Me? I’m a Yank—a Northerner. I couldn’t deny it even if I wanted to. I may live in Kentucky, but my northern roots are obvious to anyone I meet. There’s no “W” in my “Hot Dog” and only one “R” in my “Water.” For anyone who doesn’t understand what I mean by that—you really need to come south.
I was born in Pontiac, Michigan. I lived most of my life about an hour west of Detroit. About nine years ago I brought my family to Kentucky to open a business and let me tell you, I had that Northern mentality in spades: I was all about money and efficiency and expanding opportunities. I didn’t come south to make friends or start a new life—none of that was on my radar. I was here to make money.
So as soon as I got here I threw myself into my new business, barreling through sixteen hour days, seven days a week. The first week the store was open, I made more money than I ever dreamed possible. The next week was even better.
But then sales started creeping downward, and by the fifth week the business was in a free fall. By the end of my second month, I was making less than I had ever dreamed possible—and I couldn’t understand why. I wasn’t new to the kind of business I’d opened, and had been successful for over a decade in Michigan doing exactly the same thing. I’d done everything right, I was sure of it.
I spent six years trying to make it work, but ultimately I failed and three years ago I closed the doors for good. It tore me up. It was everything I’d worked toward, it was my identity, and its failure equated to my failure.
I went a little nuts for a while, I know I did, because failure was something I didn’t think could happen to me and not having money scared the hell out of me.
I’d uprooted my family, and for what? Moms, Dads, brothers, sisters—they were all at least two states away. There we were, in a foreign land with no real anchor. And don’t even think about arguing the idea that Michigan and Kentucky aren’t that different, not unless you have a couple months for me to tell you why you’re wrong.
Four years of my life, wasted. That’s what I thought, anyway.
But let me tell you some of the things that happened in those six years that had nothing to do with the business. In fact, let me start with the day I arrived in Kentucky.
First stop, I pulled the Uhaul into a gas station in Elizabethtown. I filled it up, went inside, and when the clerk behind the counter said, “Hi there! How you doing today?” I nearly jumped out of my skin. See, where I come from you’re lucky if the guy behind the counter even looks up, let alone says hello. I stammered out a shocked reply—nervous, actually. I didn’t know this guy. Did he want something from me? Why was he talking to me?? I practically ran out that gas station.

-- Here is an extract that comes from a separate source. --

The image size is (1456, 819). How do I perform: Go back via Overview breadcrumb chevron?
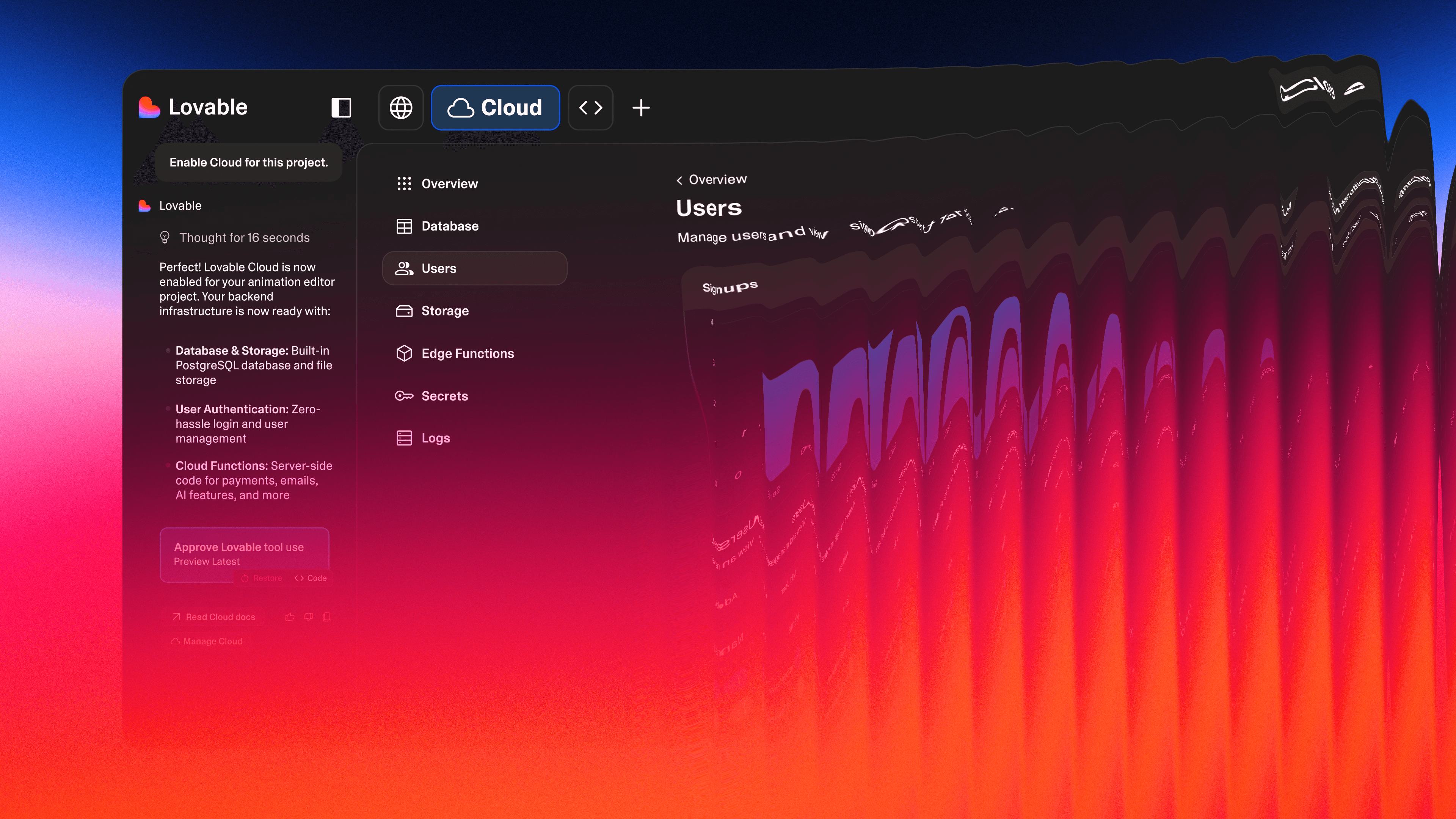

From there, I drove the Uhaul to my new home where a half dozen members of the local fire department were waiting to help me unload. Now, I know this sounds all Andy Griffith, but it’s the honest-to-God truth. I didn’t know those guys, not then anyway, but there they were: welcoming me to their community in the most genuine and honest way I could imagine.

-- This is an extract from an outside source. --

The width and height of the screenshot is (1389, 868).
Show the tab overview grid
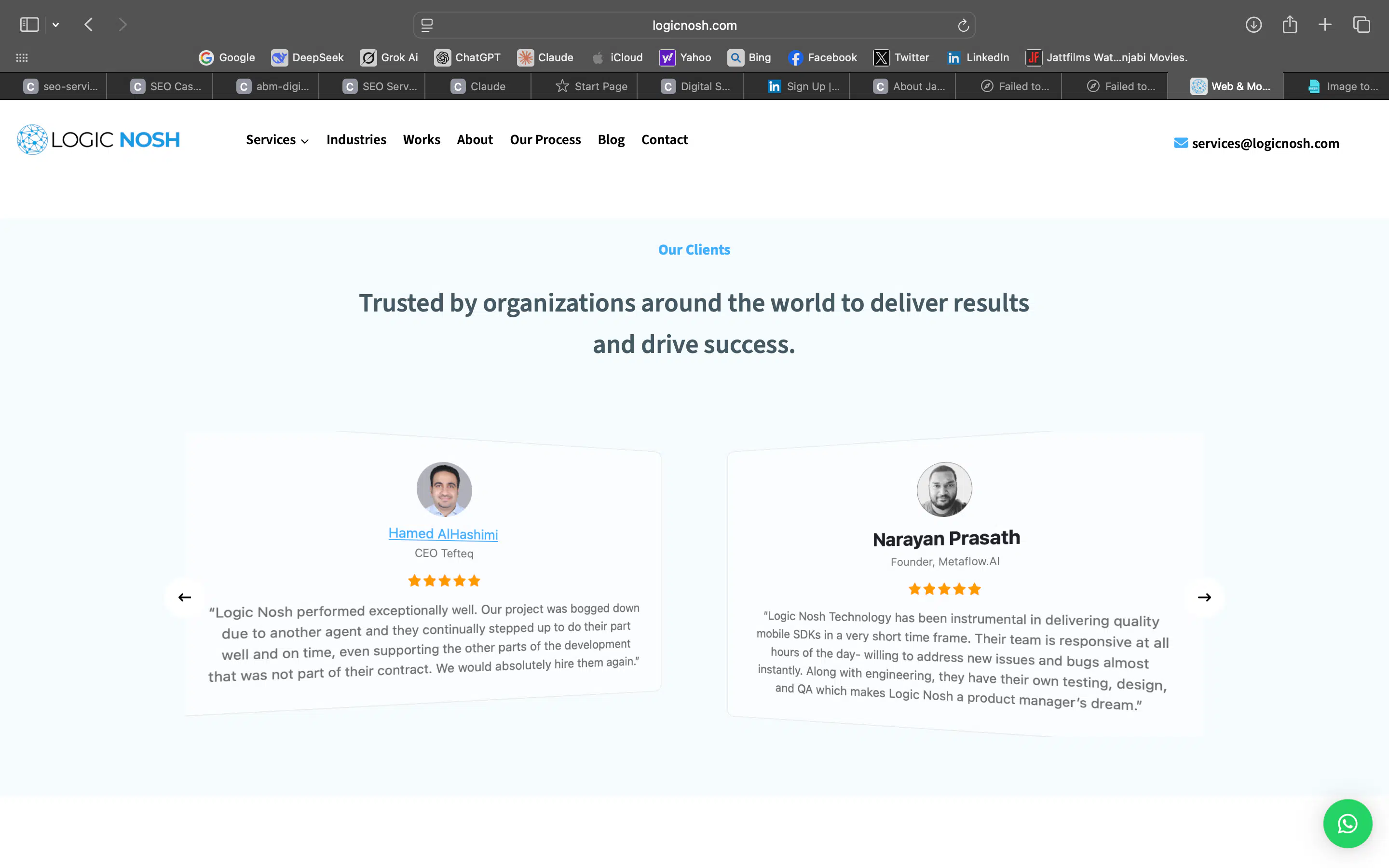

I made friends of most of those firemen, and they introduced to more of their friends. In less than a year, I had a larger base of people I could rely on than I’d ever had in my life and I know, without a doubt, that if it weren’t for those guys I couldn’t have made it through that first year after shutting down the store.
My kids flourished in their new schools, which hadn’t been happening in Michigan. In addition to strong academics, they both became heavily involved in the amazing music program that’s such a staple in this area, which has fostered too many positives for me to list.
Everywhere we turned, my family and I were supported and because of that, I’ve grown to understand what really matters. Maybe that’s why I primarily write young adult. I may be over 40, but I’m still ‘coming of age’ in a lot of ways.
Three years have passed since I shut that business down, and I won’t lie—I miss it all the time. But the real truth I’ve realized from having been knocked on my butt is the value of the people who made me feel like I was still worth every penny.